**What the task requires**
Revise the holiday story contest text below, starting with "Just 100 words" and going on through "announced soon after.", putting "picture" in place of "photo".

**Passage given**
^^^^^^^^^^^^^^^^

Festive True Fairy Tales

Tell us the story behind one of your winter holiday ornaments/keepsakes/traditions. Ask seniors if they have a family story. Ask children what they think of the ornaments you have. You might be surprised ...what is terrifying, confusing or enchanting. What do you remember from childhood?

$600 worth of prizes

Just 100 words or less. Prize of $100 for the funniest, most touching , and the best idea for a decoration/tradition that will remind you, and perhaps generations of your family to come, of 2020. (We might even make it for you.)

Good Earth Natural Foods is also offering $200 of groceries for the most touching. And Costco has added $100 for a 2020 memento. ( I wonder how many toilet rolls that would buy)

To add a story, please email team@goodfairy.org or give Fairyland a ring on (415) 488-6594 and ask to relate it by phone. Add a photo if you can, we can help with that too. Entries in by now extended to JAN 1st Winners announced soon after.


It was YOU.

An extra story from a nurse in Greenbrae ....which is too late to enter but is an absolute scream so included

It happened a few years ago when nurse was about 35 yrs. At a holiday gathering, a lady said : " Oh Kai, YOU were my best Christmas.'.

The nurse couldn’t think what she meant. It turned out Kai had been baptized during the Christmas service at her church one year. An August baby, she would have been about 4 months old. The lady had been a small child in the congregation. She was feeling v sad as her Dad was away and it was a miserable year but she just loved the baby. Kai’s Mom let her come close and hold her. It was magical.

And then Kai’s Mom said: “Why don’t you keep her for a day?”

And they did. The lady and her Mom took the baby home with them for Christmas. It was the best Christmas ever. Kai’s Mom picked her up that night. !!!!


Kai, Petaluma

Warm Tamales Warm up my Christmas and Gave the Scale a Boost

When I was a child, I loved to watch my mom make tamales. I was a fairly skinny boy, but when the holidays came around the pounds would go up.I was the first one to try everything and I even tricked my mom into giving me a few meals early so I could “make sure it tasted good.”


I enjoyed the holiday foods so much, I decided to make a business out of it. My elder neighbors would ask me to grind their grains in exchange for some of their treats. This, along with playing on the fields, helped lose off the holiday weight. My family could not afford any presents or trips, so the warm drinks and snacks I would get fulfilled the holiday. The bright orange mandarins and yellow like the sun lemons decorated our tree. Not only was it beautiful, but it would make a great snack after the holidays.


I now make tamales during the holidays, enjoy spending the time with my family, and make sure the family back at home helps my mother with the Christmas dinner.

Gilmar, San Rafael

It was Christmas Eve in New Orleans. ( 1950) My 5 year-old-mind was awash with excitement! My parents were out having fun...and so were we. What else was there to do but play hide 'n seek, outside in the street, @ night? The four of us: 2 sisters and a brother. It must have been quite late for I was exhausted from all that running and shrieking. What absolute fun! So my brother called it quits and upon walking back to our wee house, I glanced across St.

Charles St at all the fancy houses lit up. Then a movement...cautious, at best...up on the house top..Santa! SANTA! Seriously, Santa!! A moving, living Santa! I stood agape, transfixed. He walked cautiously across the roof top, turned and looked, then stepped down the roof's back and out of sight.

...just as clear as could be on that cold, crisp Eve. I'm sure of it. Everyone else had gone in...I'm the only lucky one.

^^^^^^^^^^^^^^^^

**Supplied information**
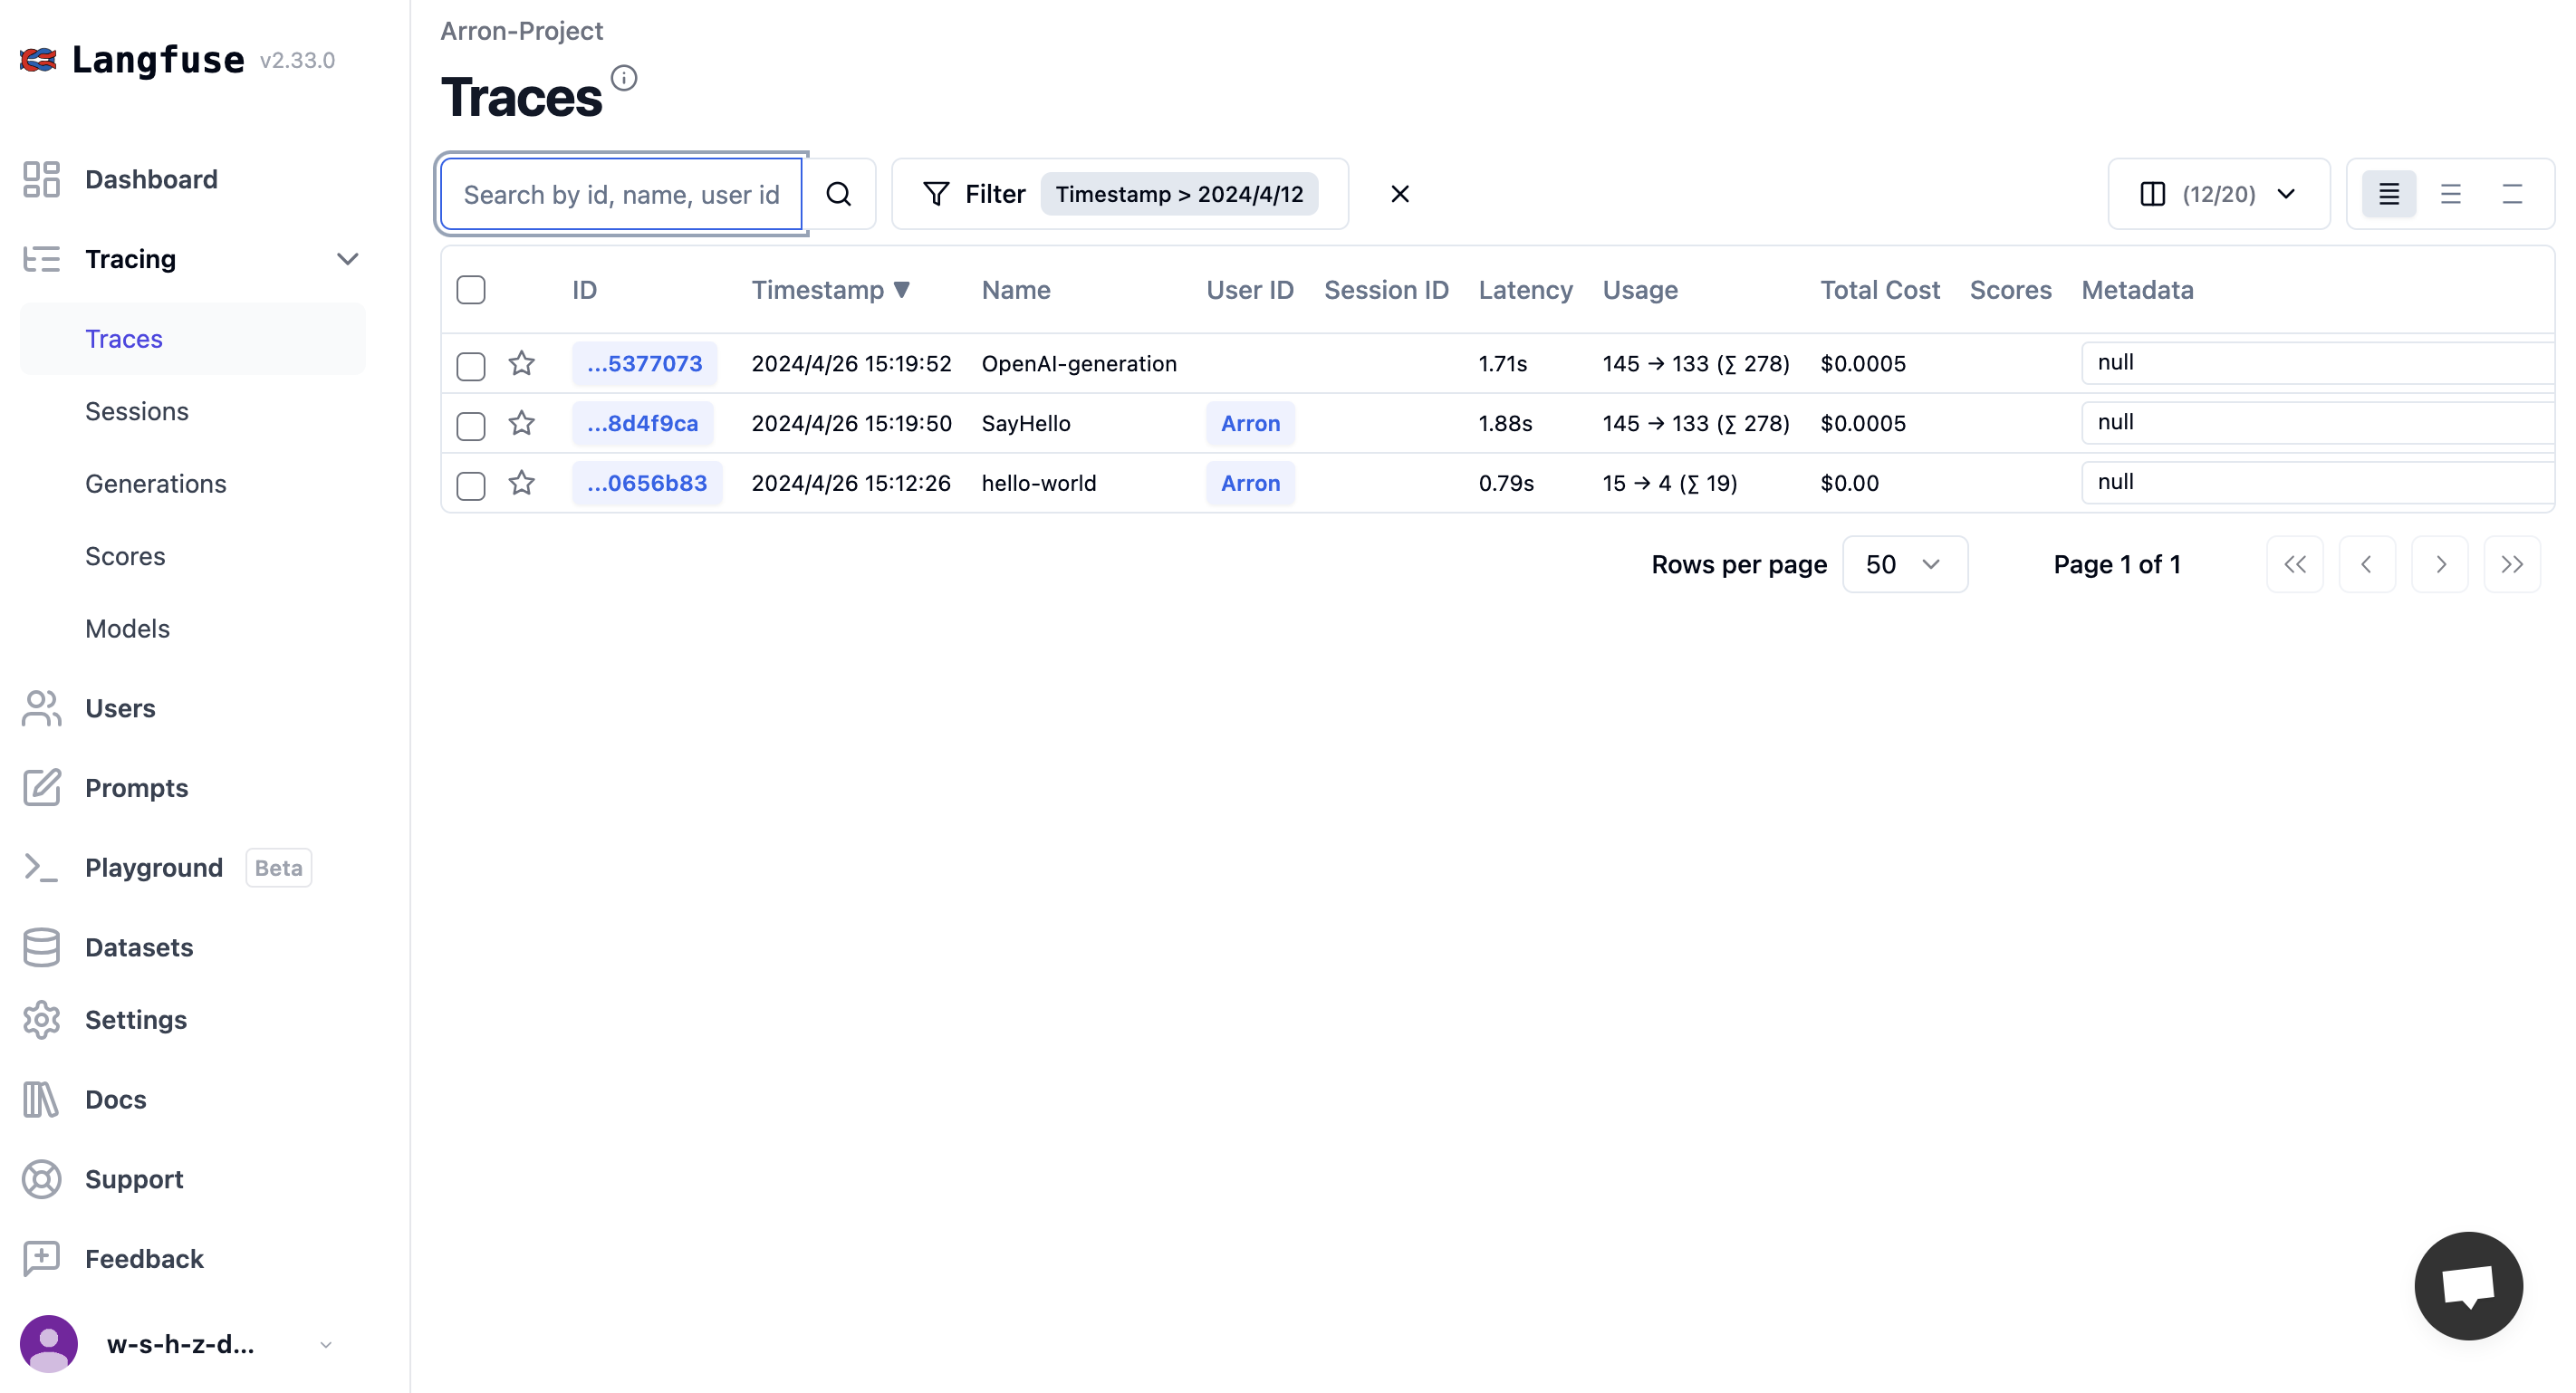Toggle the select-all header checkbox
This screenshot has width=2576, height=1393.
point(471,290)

^^^^^^^^^^^^^^^^

**Correct response**
Just 100 words or less. Prize of $100 for the funniest, most touching , and the best idea for a decoration/tradition that will remind you, and perhaps generations of your family to come, of 2020. (We might even make it for you.)

Good Earth Natural Foods is also offering $200 of groceries for the most touching. And Costco has added $100 for a 2020 memento. ( I wonder how many toilet rolls that would buy)

To add a story, please email team@goodfairy.org or give Fairyland a ring on (415) 488-6594 and ask to relate it by phone. Add a picture if you can, we can help with that too. Entries in by now extended to JAN 1st Winners announced soon after.